Staff Infrastructure Engineer - Augmented Developer Experience
Shopify · зарплата не указана · Global · сайт компании · опубликовано 28 мая 2026 г.
Описание вакансии
Step onto the critical path of every engineer shipping code at Shopify. Imagine owning the AI system that reviews every pull request in the company, flags security vulnerabilities, generates regression tests, and recently scanned one of the largest monorepos in the industry for bugs within a few hours, for roughly the cost of a team lunch. We're looking for a Staff Infrastructure Engineer to architect, operate, and evolve the asynchronous, AI-powered workflows that millions of developer interactions depend on. This is a software engineering role with deep ML-system exposure — not a modeling role. If you've built infrastructure where ML or LLM outputs are first-class inputs, where "quality" is a percentage rather than a pass/fail, and where shipping a 50% improvement is real progress, this is the seat.
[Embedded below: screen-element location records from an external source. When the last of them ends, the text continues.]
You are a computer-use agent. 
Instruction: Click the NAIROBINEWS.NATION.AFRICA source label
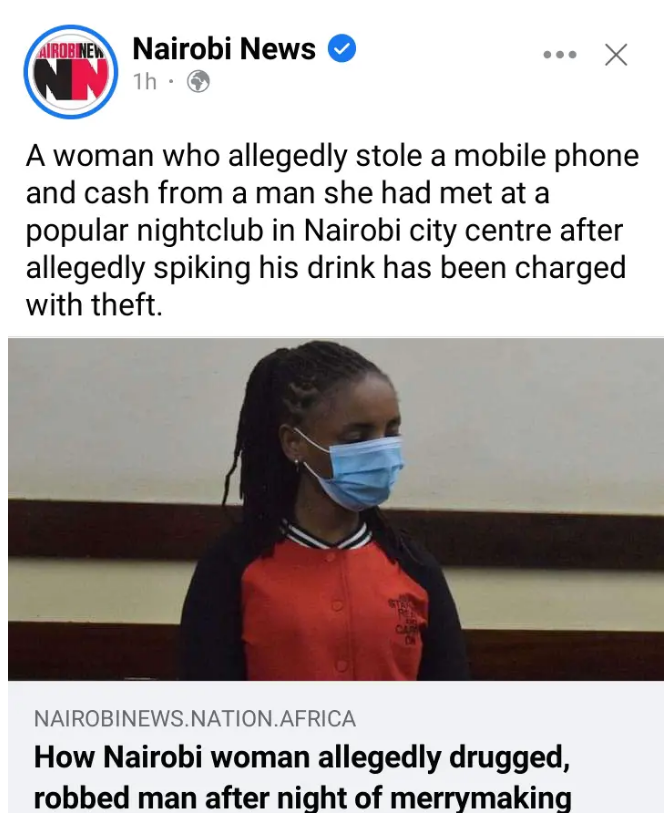click(194, 719)
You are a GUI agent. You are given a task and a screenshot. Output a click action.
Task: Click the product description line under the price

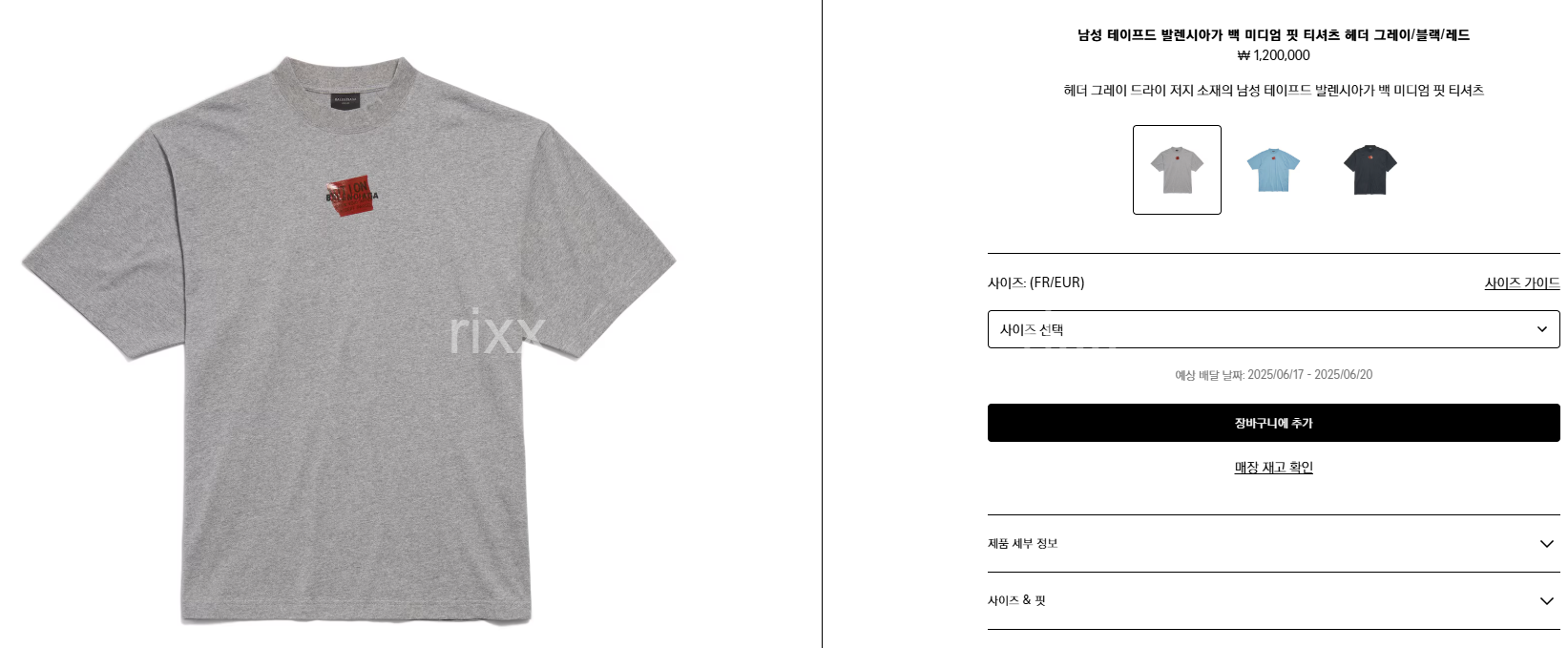click(x=1273, y=91)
Join a remote-first, AI-native team,, ship continuously, and set the technical bar as we deepen our ML-systems muscle.
RESPONSIBILITIES
- Architect, optimize, and own the asynchronous AI-powered workflows that sit on the critical path of every Shopify pull request — designed for high throughput, low latency, and continuous reliability at very large scale.
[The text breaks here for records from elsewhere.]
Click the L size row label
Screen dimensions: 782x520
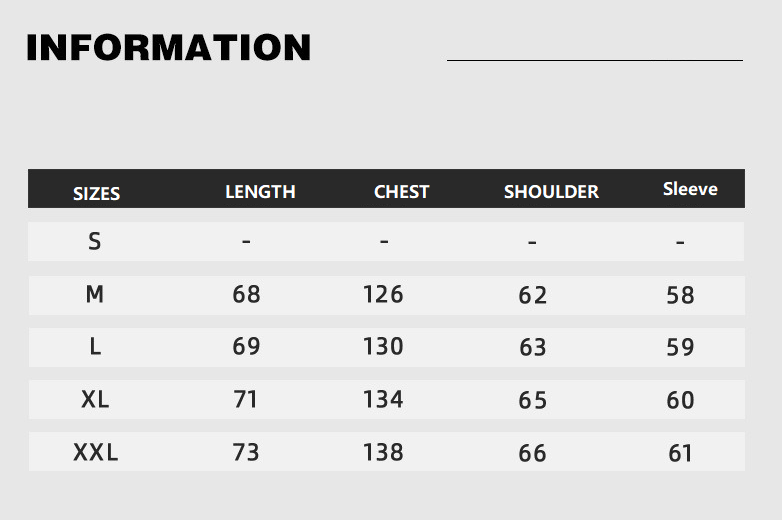tap(95, 346)
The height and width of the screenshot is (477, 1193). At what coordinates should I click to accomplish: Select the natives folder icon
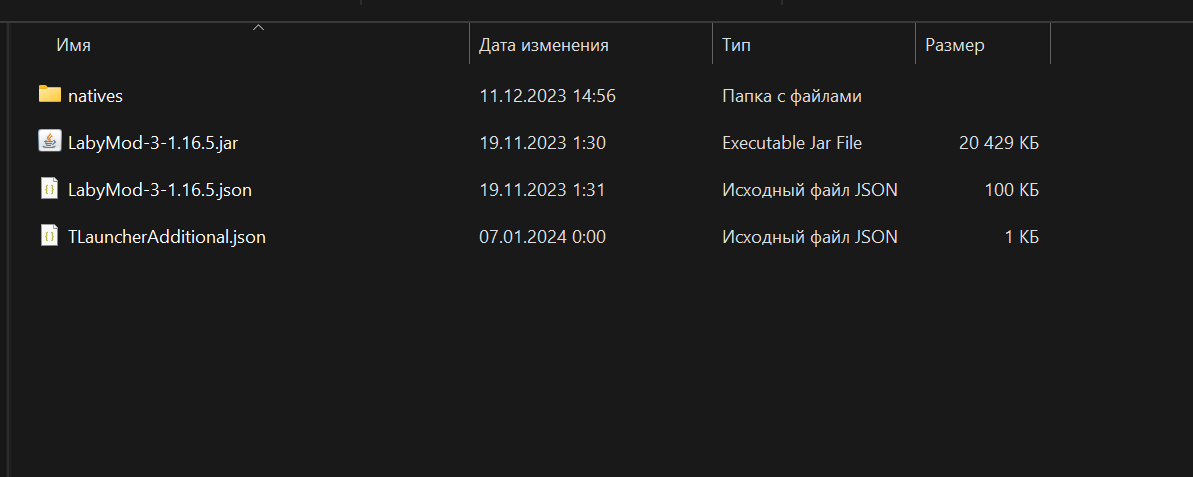[x=49, y=94]
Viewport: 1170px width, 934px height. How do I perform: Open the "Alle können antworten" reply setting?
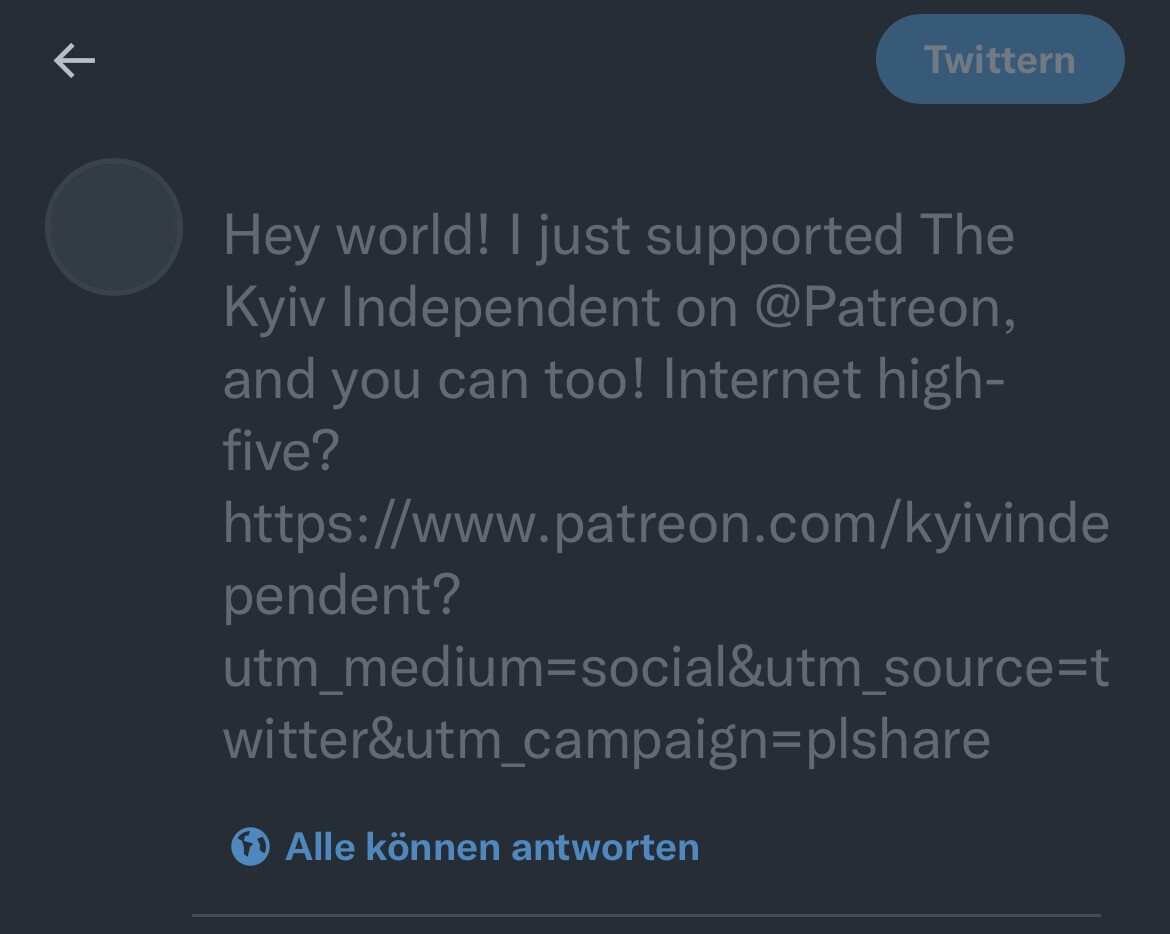click(492, 847)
- Lead the design and rollout of new surfaces — anti-pattern detection, security vulnerability scanning, automated test generation, monorepo-wide bug scanning — and bring them from prototype to production.
- Drive reliability, latency, and cost for systems where output quality is probabilistic and improvement is measured in percentage points: bug catch rate, comment acceptance, sentiment trend.
- Run A/B tests in production as routine practice, back-test against historical incident data, and iterate based on precision, recall, and developer sentiment.
- Partner with the CI/CD and source-control teams as we integrate with Shopify's next-generation developer platform.
- Set technical direction across ambiguous systems work and make clear trade-offs between customer impact, maintainability, and extensibility — mentoring engineers across all levels as the team grows.
- Participate in the team's on-call rotation, supporting production reliability for systems that fire on every PR.
QUALIFICATIONS
- Proven, hands-on expertise building and operating asynchronous workflow systems in production at scale — in addition to request/response services.
- Track record shipping software on customer-critical paths with rigorous deploy, observability, and rollback practices.
- Comfort with non-deterministic systems: you treat "50% improvement" as real progress, percentage-based rollouts as the norm, and don't reach for a fix when the answer isn't 100%.
- Demonstrated experience designing systems where ML predictions or LLM outputs are a first-class input, including thinking about evaluation, drift, and quality.
- Strong software engineering skills in any modern language — our stack is Ruby, Go, and Python, none gating.
- Staff-scope leadership: setting direction on ambiguous systems work and framing clear trade-offs across customer impact, maintainability, and extensibility.
- Fluency with AI coding tools (Claude Code, Cursor, etc.) as part of your daily workflow.
NICE TO HAVES
- Direct exposure to LLM-based systems — prompting, evaluation harnesses, cost/latency tradeoffs.
- Background in search, recommendations, or other ML-driven product infrastructure.
- Experience working alongside MLEs or applied scientists in a production setting
At Shopify, we pride ourselves on moving quickly—not just in shipping, but in our hiring process as well. If you're ready to apply, please be prepared to interview with us within the week. Our goal is to complete the entire interview loop within 30 days. You will be expected to complete a live pair programming session, come prepared with your own IDE.